Mevlâna Celâleddin; 1225 yılında Karaman’da Gevher Hatun ile evlenir. Mevlâna’nın yaptığı bu evlilikten Sultan Veled ve Alâeddin Çelebi isimli iki oğlu dünyaya gelir. Gevher Hatun’un vefatı üzerine yapmış olduğu ikinci evliliğinden de, Emir Âlim Çelebi isimli bir oğlu ile Melike Hatun isimli kızı doğar.
Selçuklu Sultanı Alâeddin Keykubat’ın ısrarlı daveti üzerine Sultânü’l-Ulemâ ve yakınları, Karaman’dan Selçuklu Devleti’nin başkenti olan Konya’ya göç ederler (3 Mayıs 1228).
Mevlâna ve ailesi ilk zamanlar Altunaba (İplikçi) Medresesi’ne yerleşirler. Va’z ve irşad faaliyetleriyle meşgul olan Sultânü’l-Ulemâ kısa zamanda Selçuklu Devleti içerisinde şöhreti ile ma’ruf olur ve 12 Ocak 1231 yılında, 85 yaşında iken Konya’da vefat eder.
Babasının vefatı üzerine, O’nun yerine geçen Hz. Mevlâna, şimdi İplikçi Camii diye bilinen yerdeki medresede uzun yıllar dersler ve vaazlar vermiştir. Bu ders ve sohbetlere zaman zaman farklı din mensupları da iştirak etmişlerdir.

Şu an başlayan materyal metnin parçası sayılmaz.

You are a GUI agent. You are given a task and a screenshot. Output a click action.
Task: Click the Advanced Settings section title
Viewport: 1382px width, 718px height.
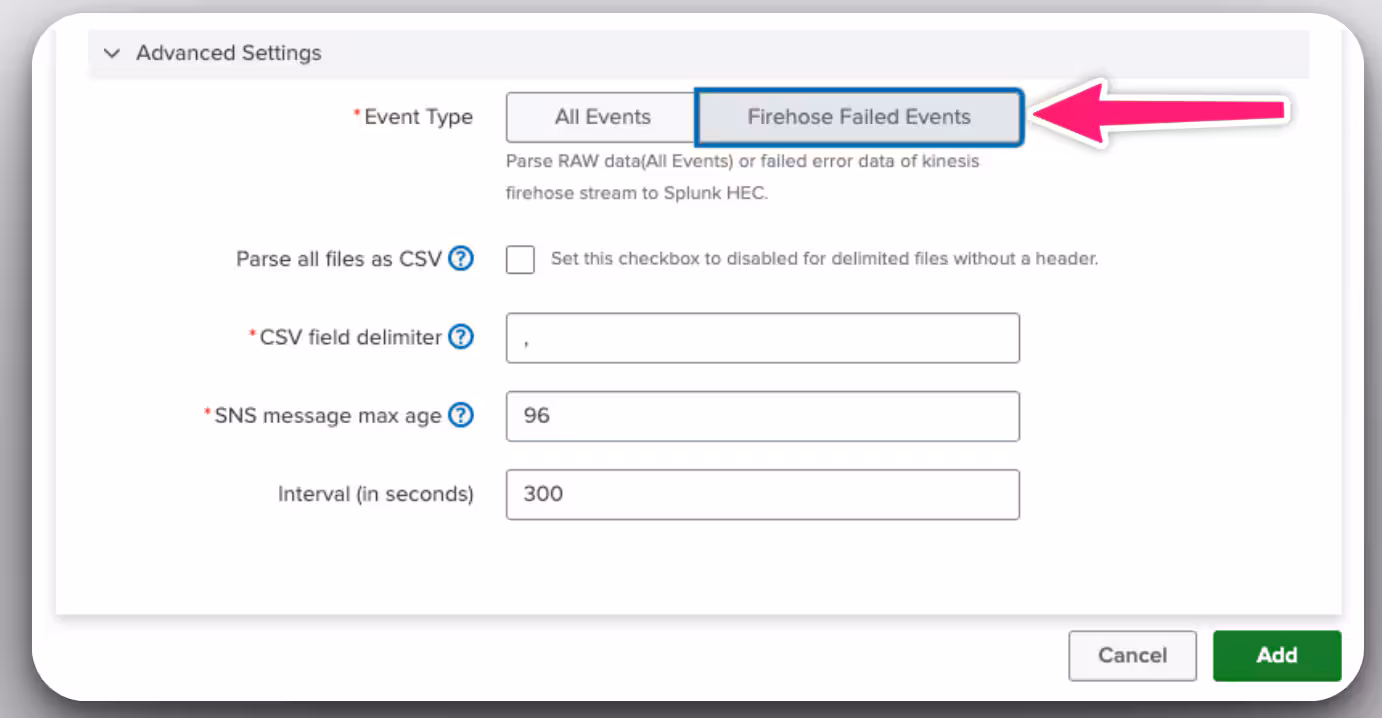coord(228,53)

Mevlâna Celâleddin, Şekerciler Hanı’nın önünden geçerken (15 Kasım 1244) Şems-i Tebrizî ile karşılaşır. Genç bir âlim olan Mevlâna, Şems’in kendisine sorduğu tasavvuf muhtevalı sorulara verdiği cevaplar sayesinde tanırlar. İki engin insan arasındaki bu tanışma ile tesis edilen büyük dostluk ve yakınlık, Şems’in kayboluşu yahut ölümü sebebiyle fazla sürmemiştir.
Minyatür: Şermin CİDDİ
Herkesin birbirini anlamasını ve birbirine hoşgörü ile bakmasını, engin anlayışının temeli sayan ve kendisinin hayat görüşünün de Kur’an-ı Kerîm ile Hz. Muhammed (a.s)’ın çizgisi üzere olduğunu sık sık vurgulayan Mevlâna Celâleddin, 17 Aralık 1273 Pazar günü, 66 yaşında iken Konya’da vefat etti.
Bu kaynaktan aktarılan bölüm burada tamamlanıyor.